• HOW TO COMPLETE THIS TASK: In the records below, take the line containing "Select cursor marker a at top" and reproduce it and every subsequent line exactly, adding nothing.

• EXERCISE DATA:
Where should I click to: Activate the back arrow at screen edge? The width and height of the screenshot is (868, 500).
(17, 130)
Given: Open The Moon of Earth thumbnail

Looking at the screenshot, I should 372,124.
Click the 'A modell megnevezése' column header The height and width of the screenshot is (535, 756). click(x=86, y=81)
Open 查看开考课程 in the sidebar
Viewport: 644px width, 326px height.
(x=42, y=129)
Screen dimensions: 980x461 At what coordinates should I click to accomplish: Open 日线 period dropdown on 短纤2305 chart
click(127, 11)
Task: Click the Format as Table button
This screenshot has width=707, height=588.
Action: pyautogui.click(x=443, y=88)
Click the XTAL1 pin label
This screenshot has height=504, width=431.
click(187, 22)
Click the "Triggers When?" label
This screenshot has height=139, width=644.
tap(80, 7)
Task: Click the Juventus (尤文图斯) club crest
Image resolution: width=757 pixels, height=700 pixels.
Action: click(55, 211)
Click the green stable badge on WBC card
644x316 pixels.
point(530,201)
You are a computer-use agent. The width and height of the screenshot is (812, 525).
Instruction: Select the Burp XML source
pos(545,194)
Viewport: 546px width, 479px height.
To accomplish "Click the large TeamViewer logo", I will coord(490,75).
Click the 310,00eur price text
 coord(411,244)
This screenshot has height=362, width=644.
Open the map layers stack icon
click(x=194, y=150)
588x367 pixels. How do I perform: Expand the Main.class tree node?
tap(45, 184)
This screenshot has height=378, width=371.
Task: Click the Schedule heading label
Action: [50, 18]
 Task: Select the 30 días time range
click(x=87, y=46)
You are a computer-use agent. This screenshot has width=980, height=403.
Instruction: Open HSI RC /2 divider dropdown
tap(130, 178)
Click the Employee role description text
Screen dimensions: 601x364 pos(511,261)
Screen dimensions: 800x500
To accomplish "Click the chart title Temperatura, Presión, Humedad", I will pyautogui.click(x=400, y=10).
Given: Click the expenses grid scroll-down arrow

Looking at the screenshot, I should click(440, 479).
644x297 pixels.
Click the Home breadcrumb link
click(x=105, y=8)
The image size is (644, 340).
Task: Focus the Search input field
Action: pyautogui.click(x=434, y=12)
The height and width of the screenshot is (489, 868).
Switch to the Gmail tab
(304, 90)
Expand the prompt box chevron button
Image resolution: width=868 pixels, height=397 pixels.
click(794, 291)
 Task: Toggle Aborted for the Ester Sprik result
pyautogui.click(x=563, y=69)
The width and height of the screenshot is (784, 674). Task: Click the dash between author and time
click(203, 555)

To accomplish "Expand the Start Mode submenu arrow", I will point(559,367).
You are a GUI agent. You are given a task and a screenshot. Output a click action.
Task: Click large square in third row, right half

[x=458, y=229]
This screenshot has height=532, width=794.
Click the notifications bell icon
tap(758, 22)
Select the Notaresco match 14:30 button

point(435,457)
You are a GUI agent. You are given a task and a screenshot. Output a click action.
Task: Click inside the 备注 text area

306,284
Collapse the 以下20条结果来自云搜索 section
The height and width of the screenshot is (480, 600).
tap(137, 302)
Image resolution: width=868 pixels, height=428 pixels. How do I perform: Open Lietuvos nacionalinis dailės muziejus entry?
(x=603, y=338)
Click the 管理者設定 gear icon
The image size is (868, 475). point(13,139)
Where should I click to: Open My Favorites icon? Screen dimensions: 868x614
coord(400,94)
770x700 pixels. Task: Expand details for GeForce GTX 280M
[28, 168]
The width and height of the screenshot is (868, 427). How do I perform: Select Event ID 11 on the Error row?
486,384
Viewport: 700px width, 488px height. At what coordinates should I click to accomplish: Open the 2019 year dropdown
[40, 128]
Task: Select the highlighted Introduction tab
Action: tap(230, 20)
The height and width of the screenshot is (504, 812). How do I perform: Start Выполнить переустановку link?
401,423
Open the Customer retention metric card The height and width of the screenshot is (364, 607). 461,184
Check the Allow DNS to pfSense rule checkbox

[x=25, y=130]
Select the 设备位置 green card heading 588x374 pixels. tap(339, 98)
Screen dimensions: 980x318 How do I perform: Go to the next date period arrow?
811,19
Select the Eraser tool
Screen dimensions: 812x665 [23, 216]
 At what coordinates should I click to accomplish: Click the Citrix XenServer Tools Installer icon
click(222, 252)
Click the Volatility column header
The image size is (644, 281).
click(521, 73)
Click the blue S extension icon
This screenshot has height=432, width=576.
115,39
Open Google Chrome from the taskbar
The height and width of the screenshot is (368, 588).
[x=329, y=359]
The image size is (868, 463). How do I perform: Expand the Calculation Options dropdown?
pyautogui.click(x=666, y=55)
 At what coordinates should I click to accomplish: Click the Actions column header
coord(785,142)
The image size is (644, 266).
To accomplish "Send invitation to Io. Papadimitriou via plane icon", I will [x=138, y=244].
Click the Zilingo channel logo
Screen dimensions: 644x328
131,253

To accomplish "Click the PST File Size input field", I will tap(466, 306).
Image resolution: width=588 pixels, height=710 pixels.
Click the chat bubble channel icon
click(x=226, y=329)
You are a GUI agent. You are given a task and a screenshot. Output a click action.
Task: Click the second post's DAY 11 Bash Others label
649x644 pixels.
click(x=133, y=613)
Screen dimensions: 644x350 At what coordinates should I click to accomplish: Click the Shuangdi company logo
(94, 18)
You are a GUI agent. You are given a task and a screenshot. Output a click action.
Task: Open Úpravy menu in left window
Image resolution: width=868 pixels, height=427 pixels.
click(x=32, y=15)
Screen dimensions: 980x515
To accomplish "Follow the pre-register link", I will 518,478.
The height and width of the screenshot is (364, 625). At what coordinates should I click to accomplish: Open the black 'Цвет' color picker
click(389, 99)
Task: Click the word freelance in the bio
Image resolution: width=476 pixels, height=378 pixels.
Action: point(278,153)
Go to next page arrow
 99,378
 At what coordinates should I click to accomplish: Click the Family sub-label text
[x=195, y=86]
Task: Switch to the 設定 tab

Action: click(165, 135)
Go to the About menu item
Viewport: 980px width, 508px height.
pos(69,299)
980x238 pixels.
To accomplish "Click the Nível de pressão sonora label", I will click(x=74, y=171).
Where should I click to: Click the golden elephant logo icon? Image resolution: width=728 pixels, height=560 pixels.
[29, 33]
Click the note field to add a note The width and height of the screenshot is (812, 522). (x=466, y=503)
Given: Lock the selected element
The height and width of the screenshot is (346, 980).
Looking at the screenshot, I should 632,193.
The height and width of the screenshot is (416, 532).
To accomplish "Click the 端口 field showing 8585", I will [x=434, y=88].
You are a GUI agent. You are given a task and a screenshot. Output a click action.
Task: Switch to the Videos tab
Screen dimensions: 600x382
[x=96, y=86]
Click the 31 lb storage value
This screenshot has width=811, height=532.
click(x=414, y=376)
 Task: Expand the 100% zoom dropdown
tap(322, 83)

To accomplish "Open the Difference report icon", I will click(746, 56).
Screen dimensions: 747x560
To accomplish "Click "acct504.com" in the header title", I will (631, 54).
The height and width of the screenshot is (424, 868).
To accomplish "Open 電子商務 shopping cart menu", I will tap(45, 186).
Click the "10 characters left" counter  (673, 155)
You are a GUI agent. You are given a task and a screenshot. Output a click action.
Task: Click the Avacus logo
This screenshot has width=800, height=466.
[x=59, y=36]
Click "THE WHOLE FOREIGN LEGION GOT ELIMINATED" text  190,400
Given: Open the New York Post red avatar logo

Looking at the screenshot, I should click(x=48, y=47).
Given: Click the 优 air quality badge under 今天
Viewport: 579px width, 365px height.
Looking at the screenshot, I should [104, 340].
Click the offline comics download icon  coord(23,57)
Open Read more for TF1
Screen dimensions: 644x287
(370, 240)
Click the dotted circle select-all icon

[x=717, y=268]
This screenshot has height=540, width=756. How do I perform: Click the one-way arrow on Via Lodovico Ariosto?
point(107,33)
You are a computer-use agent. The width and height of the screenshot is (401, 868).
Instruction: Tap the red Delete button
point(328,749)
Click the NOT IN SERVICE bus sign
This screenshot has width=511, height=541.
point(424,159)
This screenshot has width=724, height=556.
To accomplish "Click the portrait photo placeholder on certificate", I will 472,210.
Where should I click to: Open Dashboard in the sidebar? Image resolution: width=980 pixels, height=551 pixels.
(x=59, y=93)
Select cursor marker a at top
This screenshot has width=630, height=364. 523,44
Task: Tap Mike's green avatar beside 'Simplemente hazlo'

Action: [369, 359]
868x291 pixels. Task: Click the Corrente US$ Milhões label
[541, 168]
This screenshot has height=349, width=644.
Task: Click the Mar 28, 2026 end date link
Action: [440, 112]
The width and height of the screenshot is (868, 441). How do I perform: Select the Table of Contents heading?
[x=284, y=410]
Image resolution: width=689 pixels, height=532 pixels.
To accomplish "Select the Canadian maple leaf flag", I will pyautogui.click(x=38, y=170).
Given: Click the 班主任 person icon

• RESULT FOR THIS TASK:
Select cursor marker a at top
This screenshot has width=630, height=364. 523,44
Task: Tap Mike's green avatar beside 'Simplemente hazlo'

Action: [369, 359]
868x291 pixels. Task: Click the Corrente US$ Milhões label
[541, 168]
This screenshot has height=349, width=644.
Task: Click the Mar 28, 2026 end date link
Action: [440, 112]
The width and height of the screenshot is (868, 441). How do I perform: Select the Table of Contents heading?
[x=284, y=410]
Image resolution: width=689 pixels, height=532 pixels.
To accomplish "Select the Canadian maple leaf flag", I will pyautogui.click(x=38, y=170).
Given: Click the 班主任 person icon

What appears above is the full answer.